■ TUGAS YANG DIBERIKAN A: Tuliskan sebagai daftar JSON berisi string, satu string per baris dan tanpa baris kosong, hanya bagian entri yang dimulai dari awal entri dan berakhir pada baris yang memuat "Action: pyautogui.click(x=387, y=32)", termasuk baris itu. Gambar tidak perlu dimasukkan ke dalam jawaban.

■ KUTIPAN DOKUMEN:

==============================

Resensi Film The Company Men
Oleh : Tri Wulansari
Pemain: Ben Affleck, Chris Cooper, Tommy Lee Jones, Kevin Costner, Rosemarie DeWitt, Maria Bello, Craig T.
Nelson, Yolande Moreau
Produser : John Wells , Paula Weinstein, Claire Rudnick
Polstein
Produksi : The Weinstein Company
Sutradara : John Wells
Penulis : John Wells
Director : John Wells
Durasi : 113 menit
Sampai saat ini ekonomi makro
USA masih belum mampu tumbuh, hal ini diperkuat sajian survei potensi gagal
bayar utang luar negeri global. 2 tahun
lalu sebuah film berjudul The Company Men diproduksi dengan menyinggung prahara
kapital di sebuah perusahaan galangan kapal ternama. Nilai saham terjun turun
bebas, banyak divisi ditutup demi efisiensi,membuat banyak perusahaan melakukan
“pemangkasan” untuk menekan pengeluaran. Otomatis, PHK-pun bagaikan
gelombang tsunami. Sebuah mimpi buruk bagi semua korban PHK.

==============================

(Entri dari sebuah koleksi)
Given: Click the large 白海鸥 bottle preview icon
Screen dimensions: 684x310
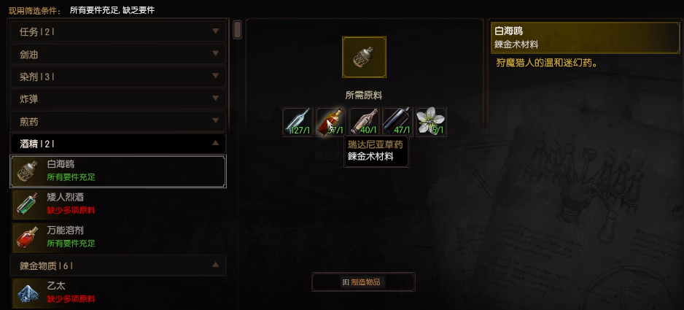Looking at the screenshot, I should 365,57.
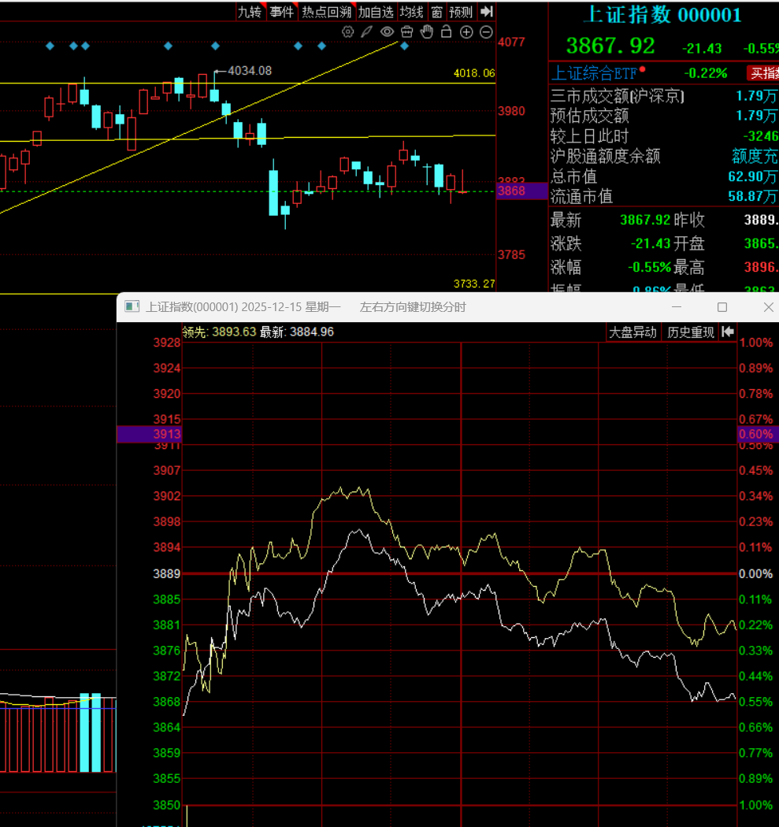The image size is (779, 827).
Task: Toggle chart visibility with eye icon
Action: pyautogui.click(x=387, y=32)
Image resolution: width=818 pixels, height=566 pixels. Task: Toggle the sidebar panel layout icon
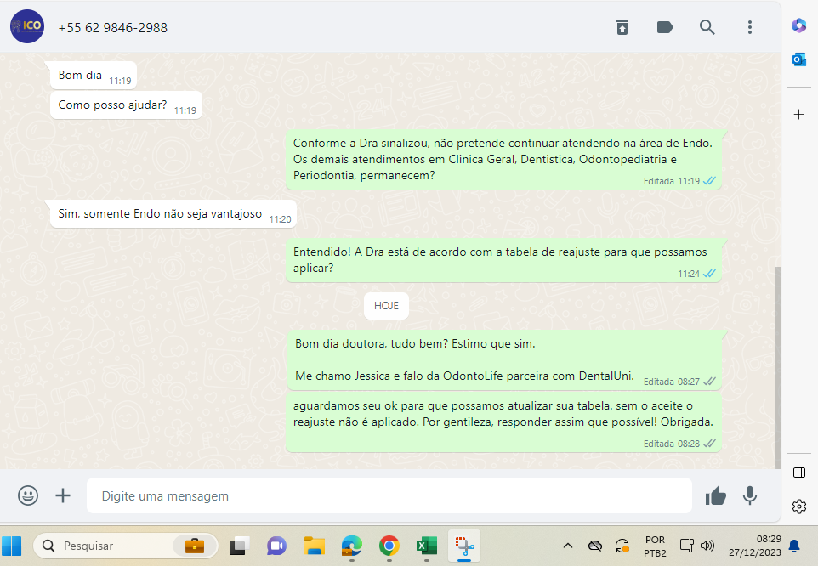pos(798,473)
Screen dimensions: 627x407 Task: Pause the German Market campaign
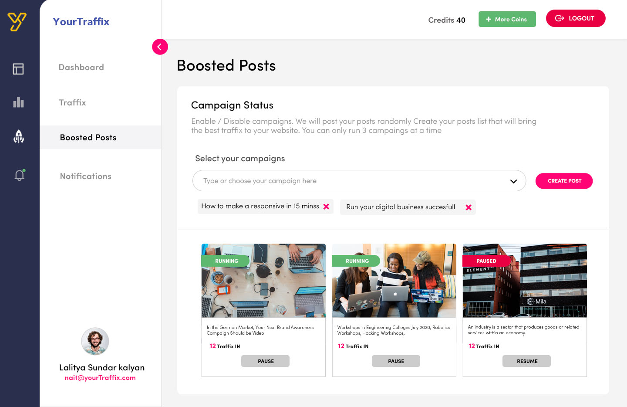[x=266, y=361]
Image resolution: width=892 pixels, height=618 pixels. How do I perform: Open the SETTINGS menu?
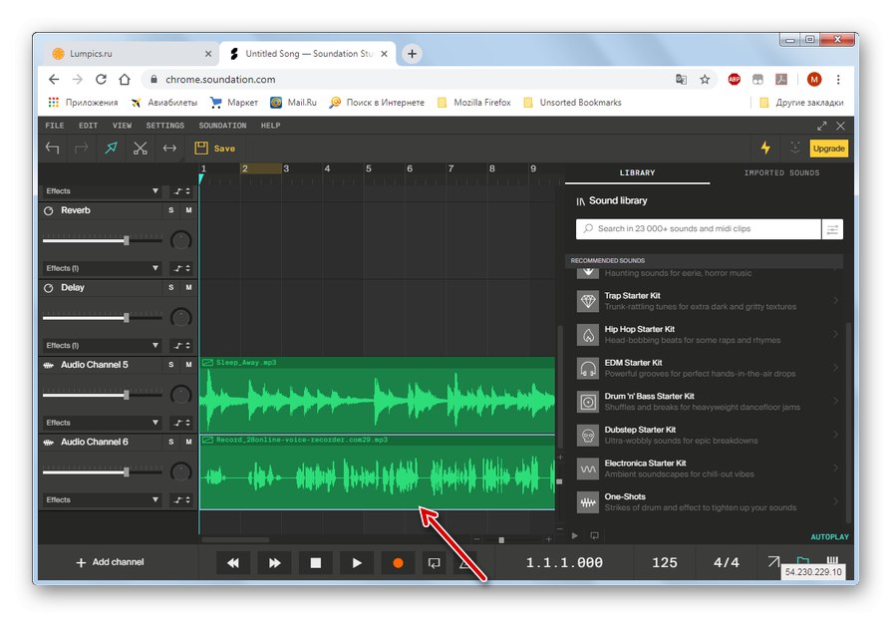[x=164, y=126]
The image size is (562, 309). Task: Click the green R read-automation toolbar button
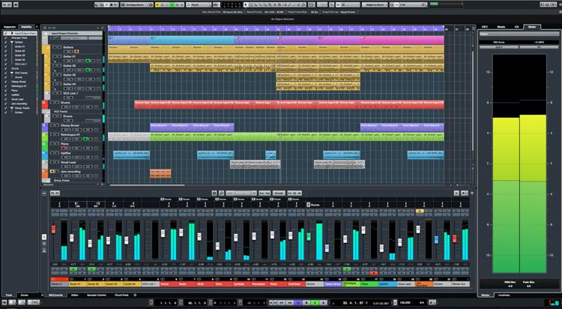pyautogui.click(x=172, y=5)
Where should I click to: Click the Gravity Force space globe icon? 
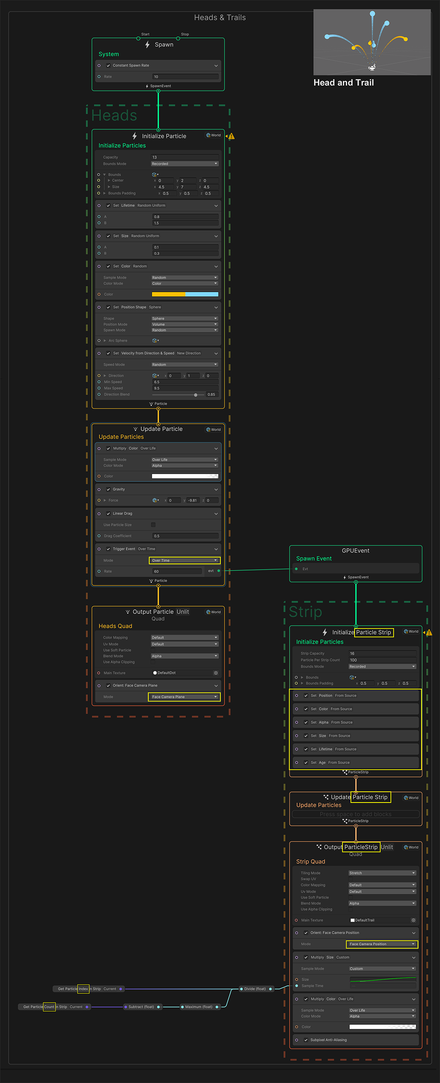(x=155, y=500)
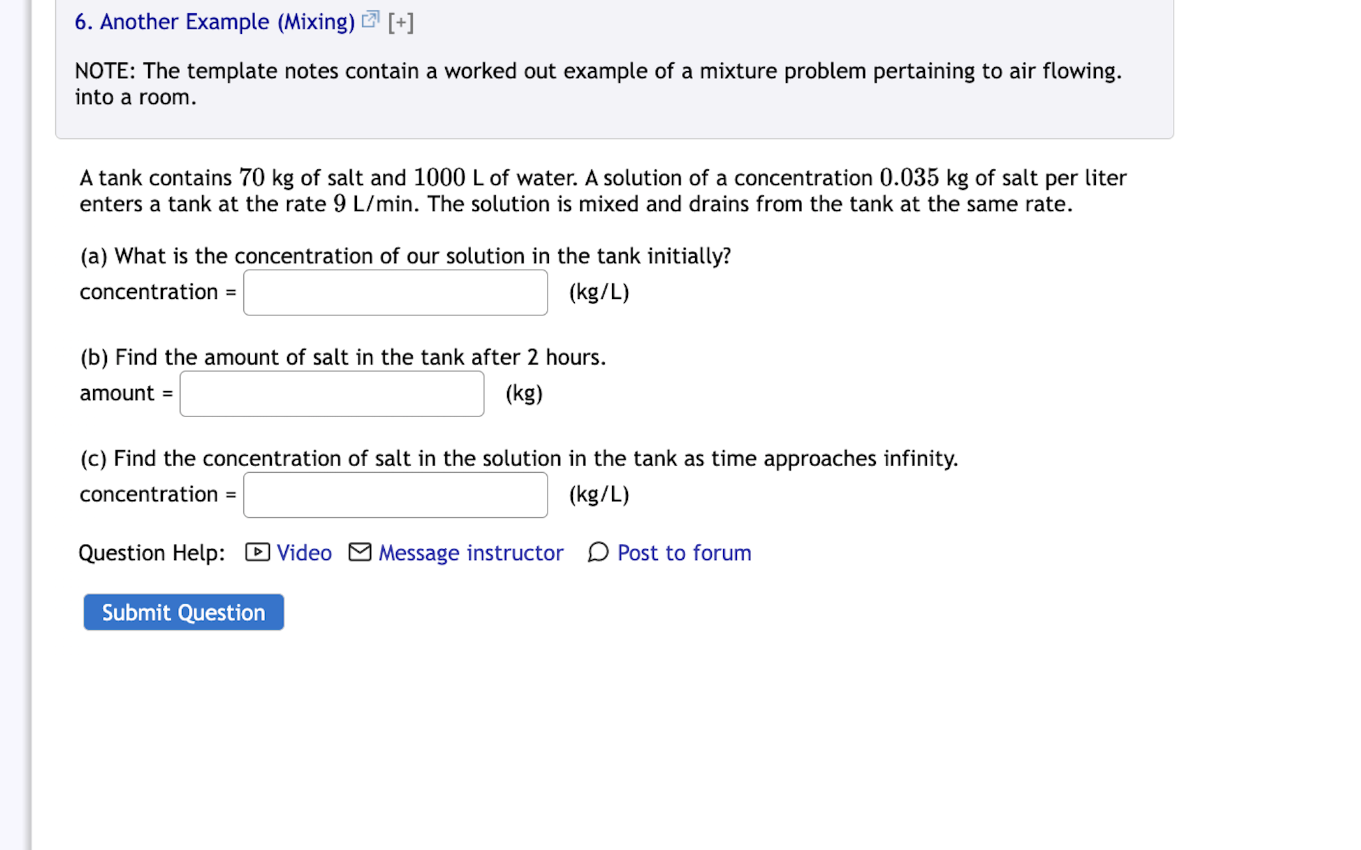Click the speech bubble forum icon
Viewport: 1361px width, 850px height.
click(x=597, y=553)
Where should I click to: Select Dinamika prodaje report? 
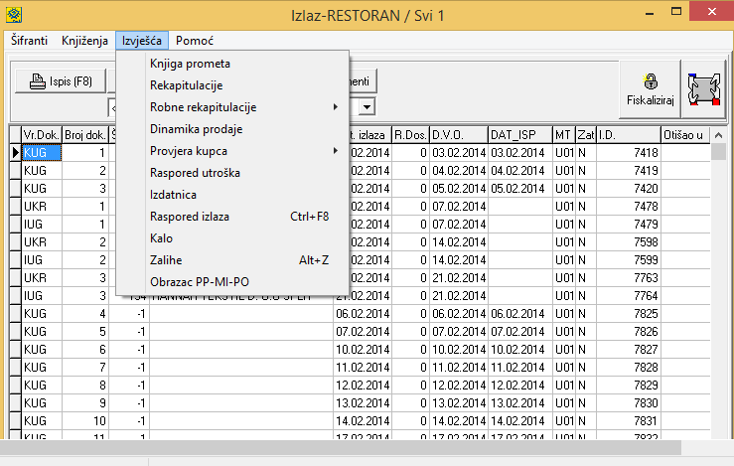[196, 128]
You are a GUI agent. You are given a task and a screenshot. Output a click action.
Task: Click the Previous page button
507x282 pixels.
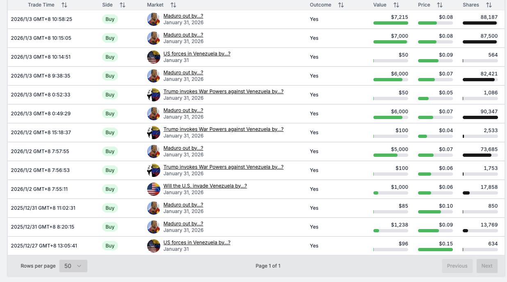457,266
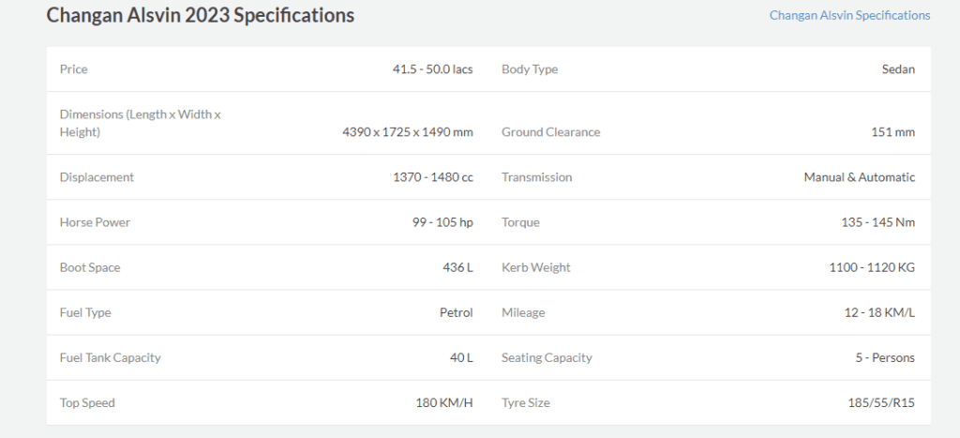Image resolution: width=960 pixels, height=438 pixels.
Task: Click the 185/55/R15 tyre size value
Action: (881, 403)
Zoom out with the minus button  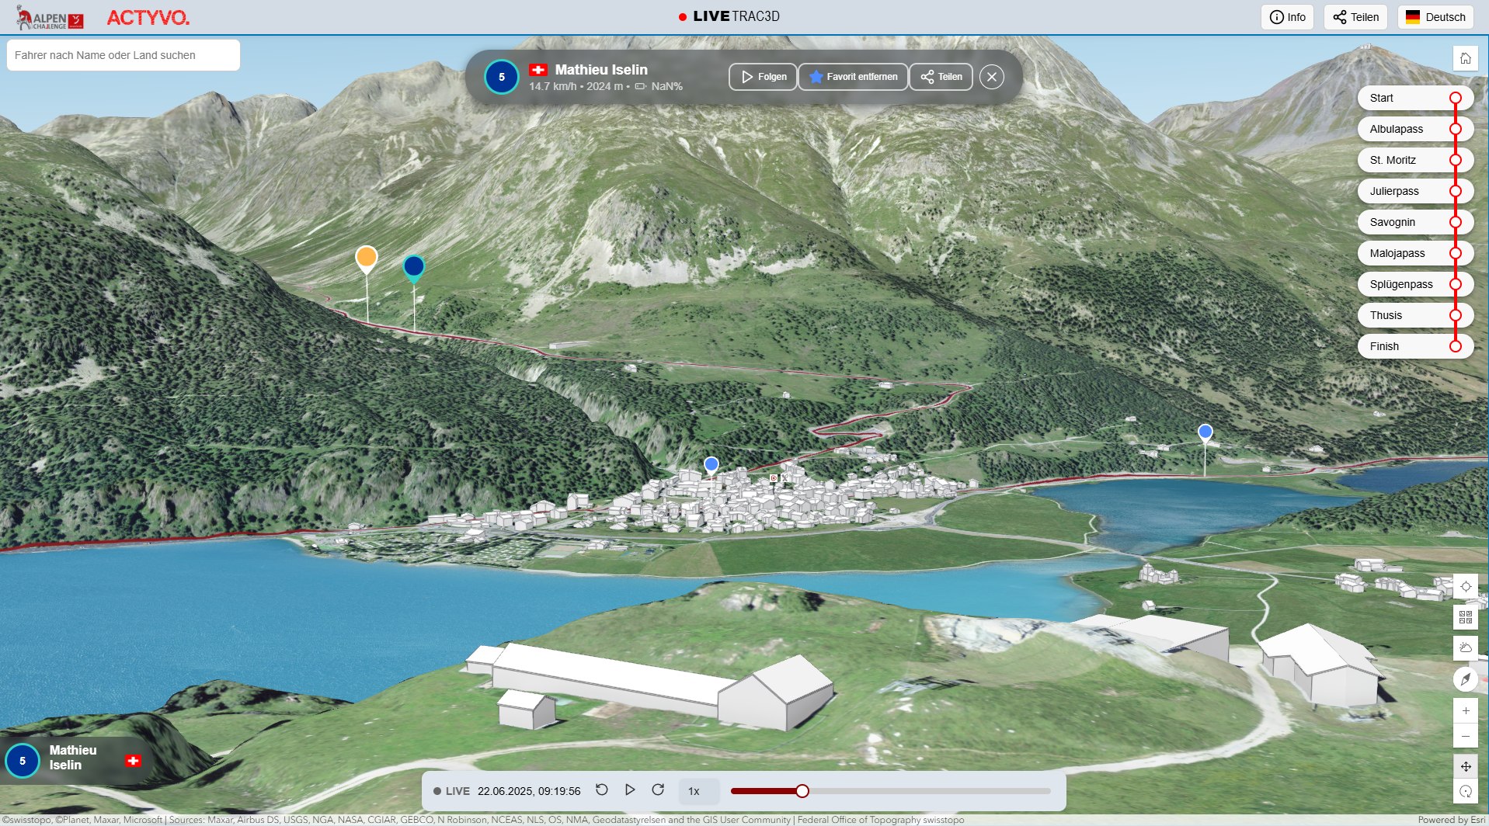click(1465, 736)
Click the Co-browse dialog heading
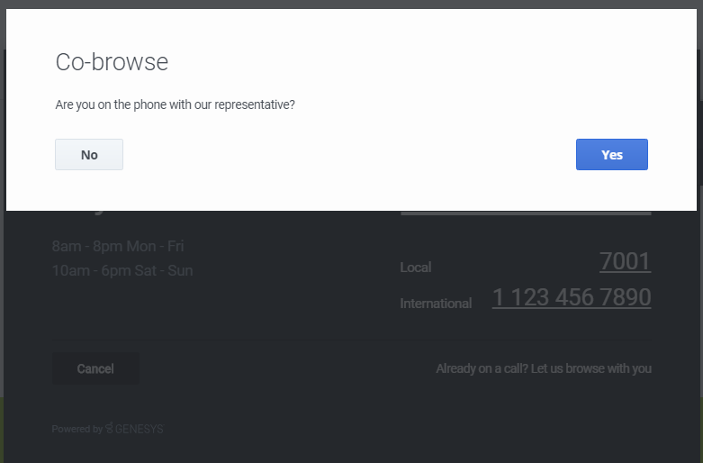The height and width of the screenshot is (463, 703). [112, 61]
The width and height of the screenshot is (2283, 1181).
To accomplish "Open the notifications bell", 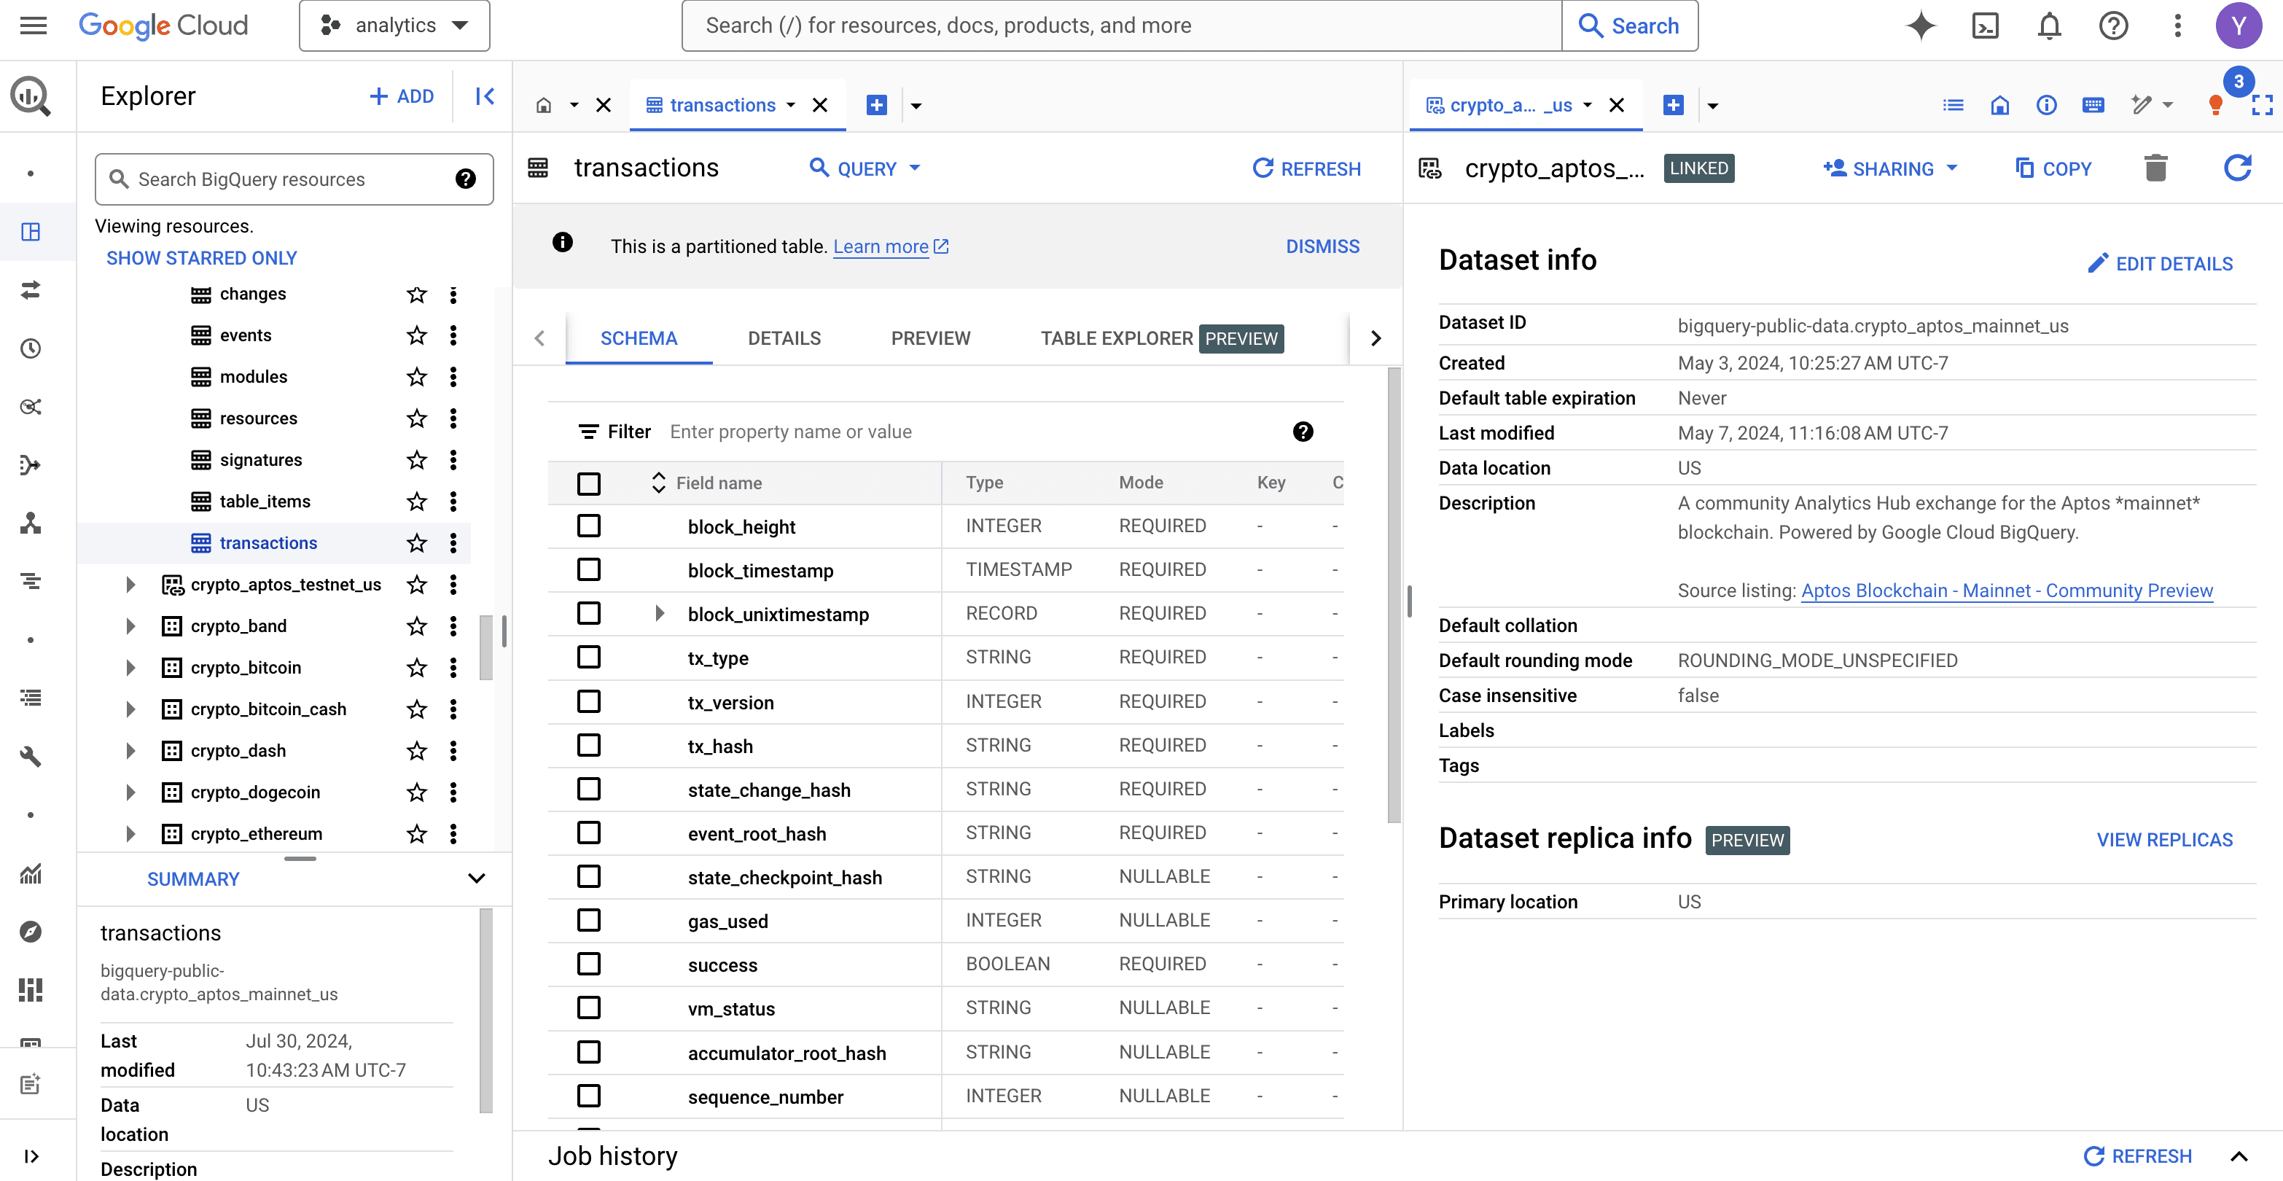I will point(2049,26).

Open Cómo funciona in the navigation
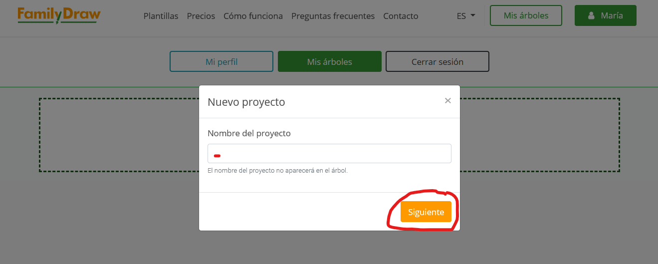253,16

==============================

■ TUGAS YANG DIBERIKAN B: Salin persis bagian resensi film The Company Men yang diawali kata-kata "Resensi Film The" dan diakhiri "Bello, Craig T.".

■ PENYELESAIAN SOAL A:
[
  "Given: Click the large 白海鸥 bottle preview icon",
  "Screen dimensions: 684x310",
  "Looking at the screenshot, I should 365,57.",
  "The image size is (779, 827).",
  "Task: Toggle chart visibility with eye icon",
  "Action: pyautogui.click(x=387, y=32)"
]

■ PENYELESAIAN SOAL B:
Resensi Film The Company Men
Oleh : Tri Wulansari
Pemain: Ben Affleck, Chris Cooper, Tommy Lee Jones, Kevin Costner, Rosemarie DeWitt, Maria Bello, Craig T.